Possibly the reason that you have not seen a statement about unilateral being applied to bilateral situations is that the number of functions with a bilateral transform is very limited compared to functions with a unilateral transform.

For the capacitor I tend to think of this from physics point of view where all times exist, so -inf <= t <= inf. Before the switch is closed at t = 0, the capacitor is sitting at a constant V0 for all t<0. For a time constant RC = tau,

V = V0                t<0                   (a)
V = V0*exp(-t/tau)    t>=0

which in terms of heaviside is your last expression. If that's plotted for all times it makes sense physically.

Of course as you say there are other ways to look at this, one way being your second expression

V =  0                t<0                   (b)
V = V0*exp(-t/tau)    t>=0

where V(0) = V0 is an initial condition. If that's plotted for all times there is a big unphysical jump in voltage at t=0, but if one knows what is going on Laplacewise, it makes sense mathematically.

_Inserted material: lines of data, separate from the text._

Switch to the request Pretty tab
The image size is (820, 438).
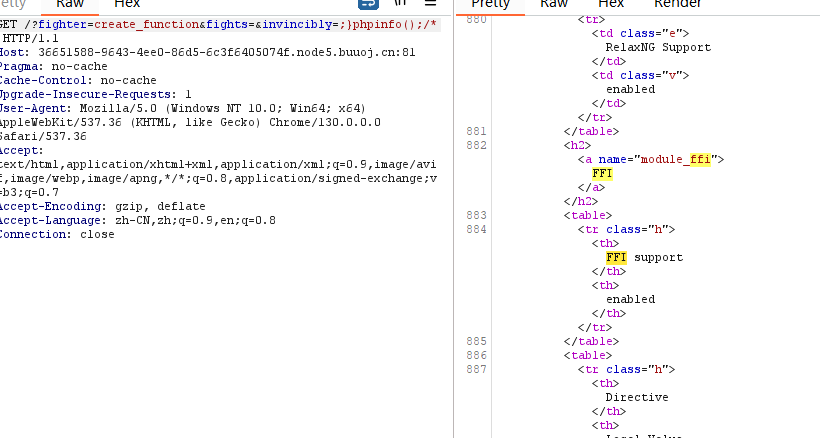click(12, 5)
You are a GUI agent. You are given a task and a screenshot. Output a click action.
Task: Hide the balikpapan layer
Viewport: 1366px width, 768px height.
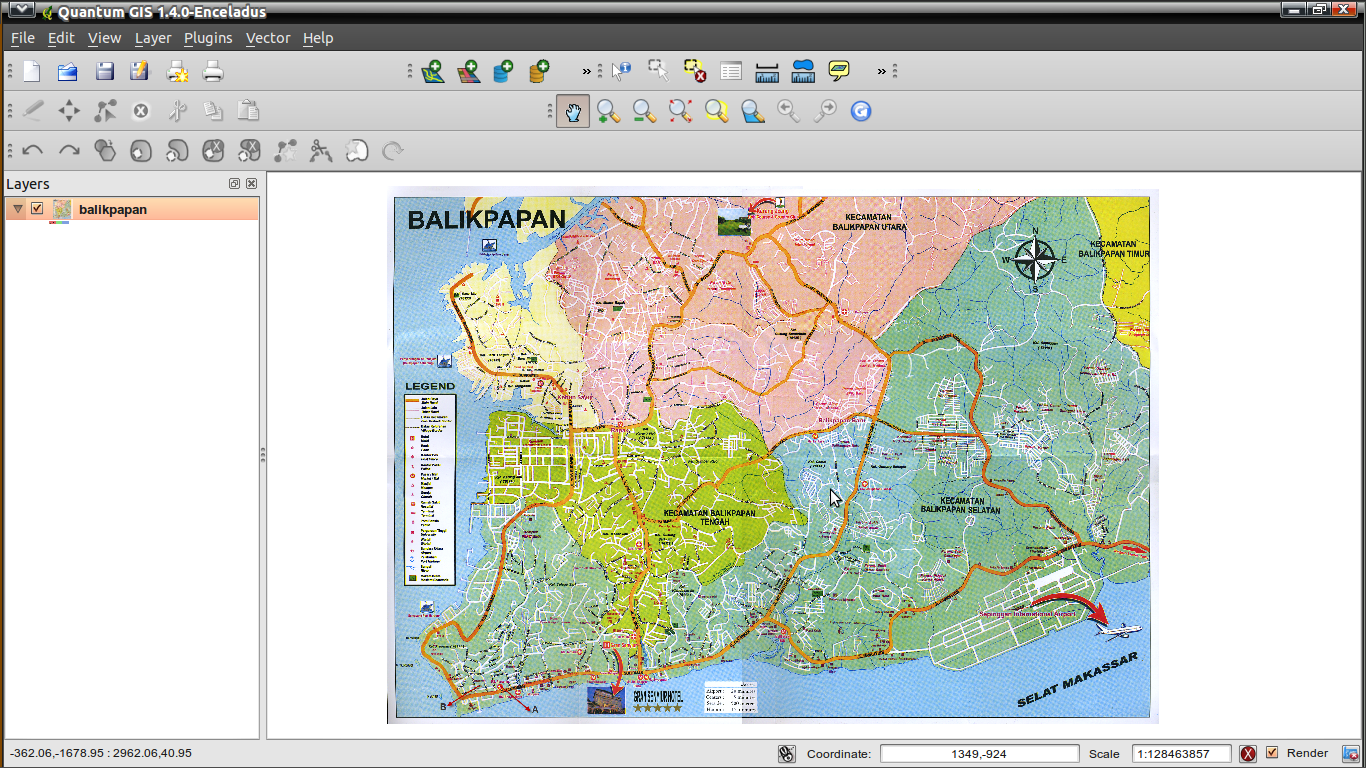click(37, 209)
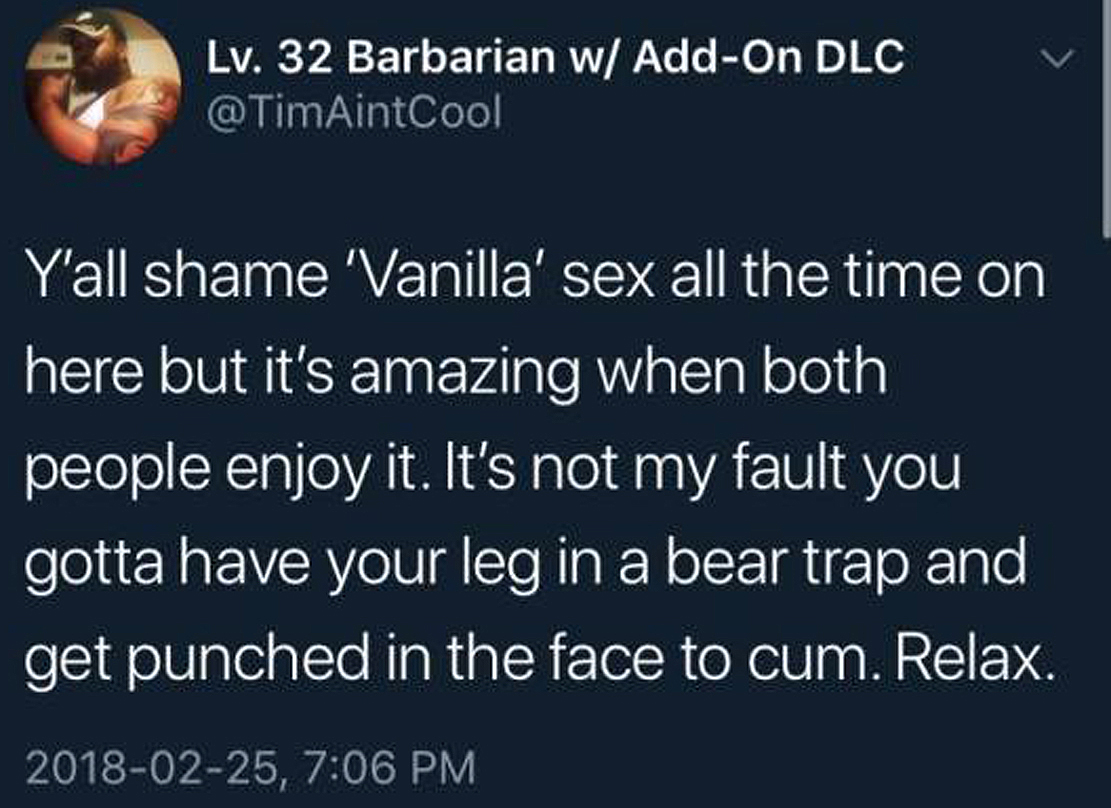Open the @TimAintCool handle link
The image size is (1111, 808).
coord(353,111)
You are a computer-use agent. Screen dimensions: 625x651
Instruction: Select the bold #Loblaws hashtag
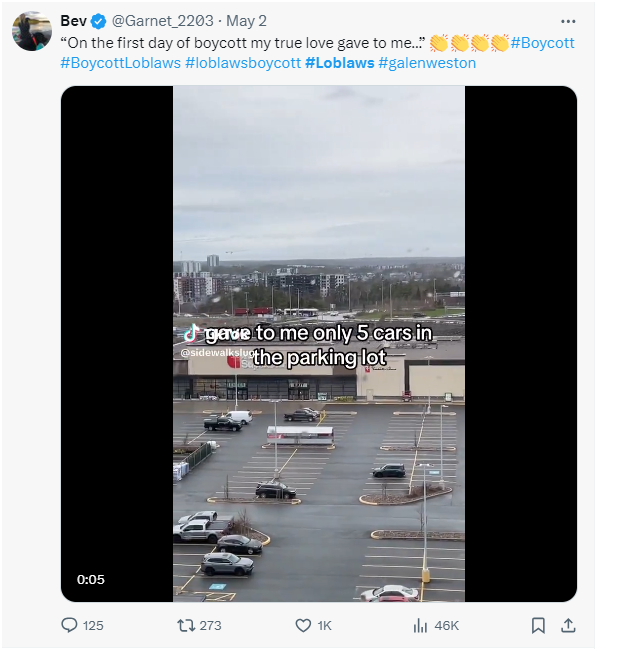pyautogui.click(x=340, y=63)
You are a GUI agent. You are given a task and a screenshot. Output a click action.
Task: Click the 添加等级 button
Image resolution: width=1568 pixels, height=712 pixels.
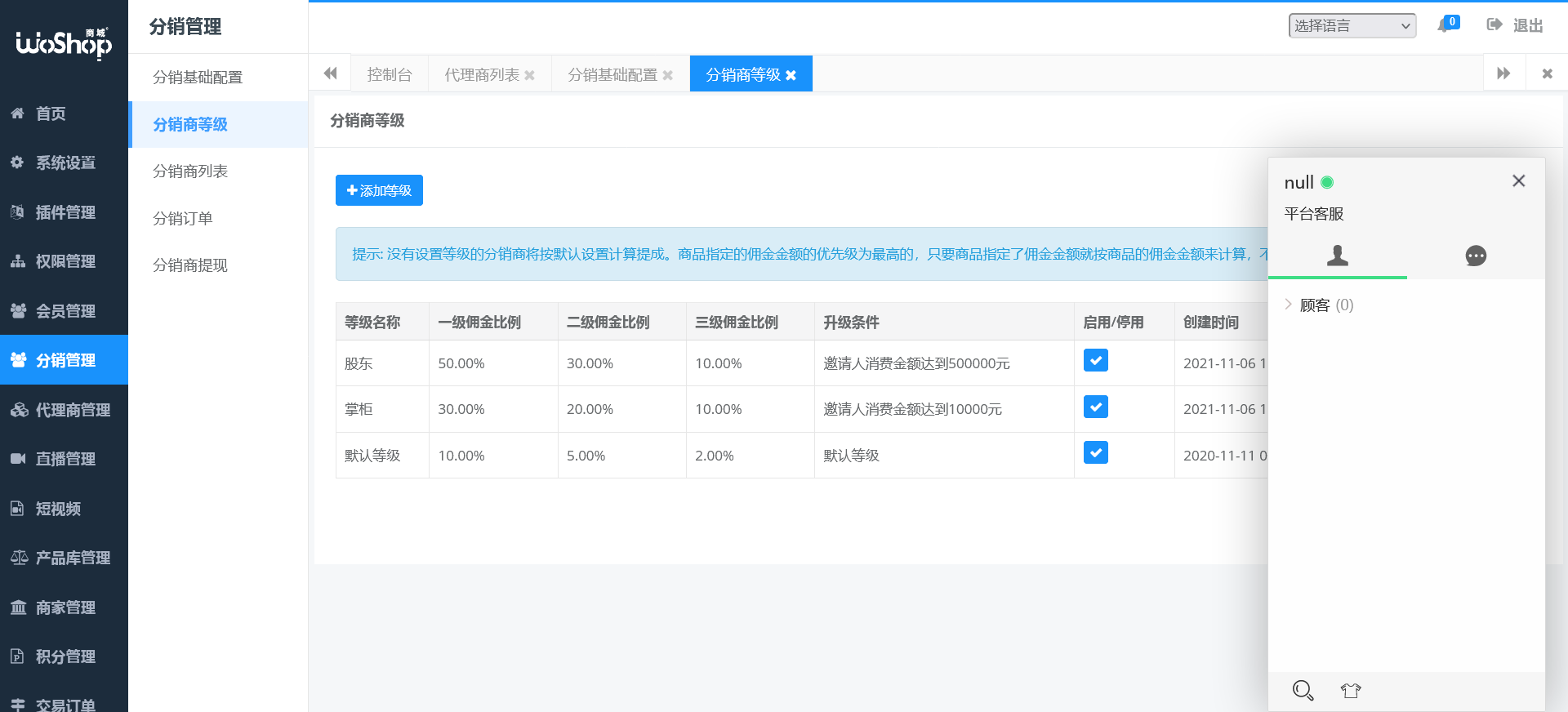click(379, 190)
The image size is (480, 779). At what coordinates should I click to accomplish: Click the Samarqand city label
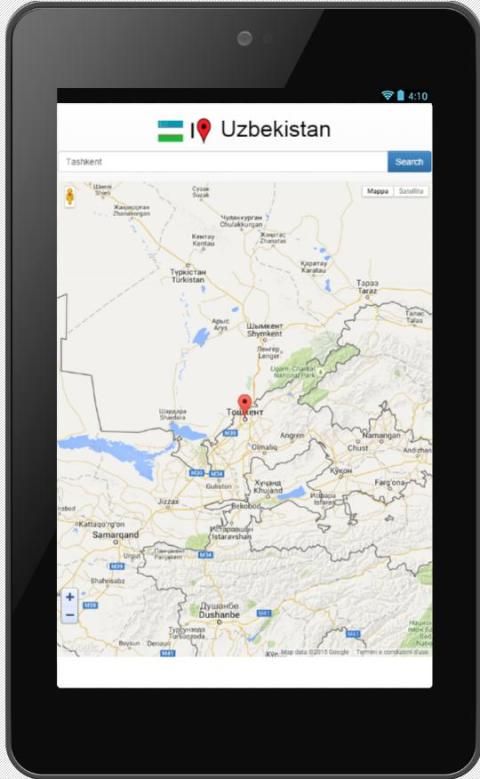[115, 535]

Contrast that with the situation of an inductor connected to a resistor in parallel with a switch, with the switch initially closed. For t<0 , a constant current I0 flows. When the switch is opened at t=0, the current is forced through the resistor. For a time constant L/R = tau, the voltage across the inductor is

V = 0                      t<0             (c)
V = I0*R*exp(-t/tau)       t>=0 

which has the same form as (b) but here the jump at t = 0 really is there physically.

Anyway I have to take back my previous comment objecting to f(t) = 0 for t<0 in general. I agree with you that one can always have that condition, although I also think it's misleading sometimes.

Paul il 4 Ago 2023

After reflection, I agree that whether or not the heaviside should be multiplied onto the solution of the non-zero initial value problem depends on what the underlying equations and the solution is intended to physically represent.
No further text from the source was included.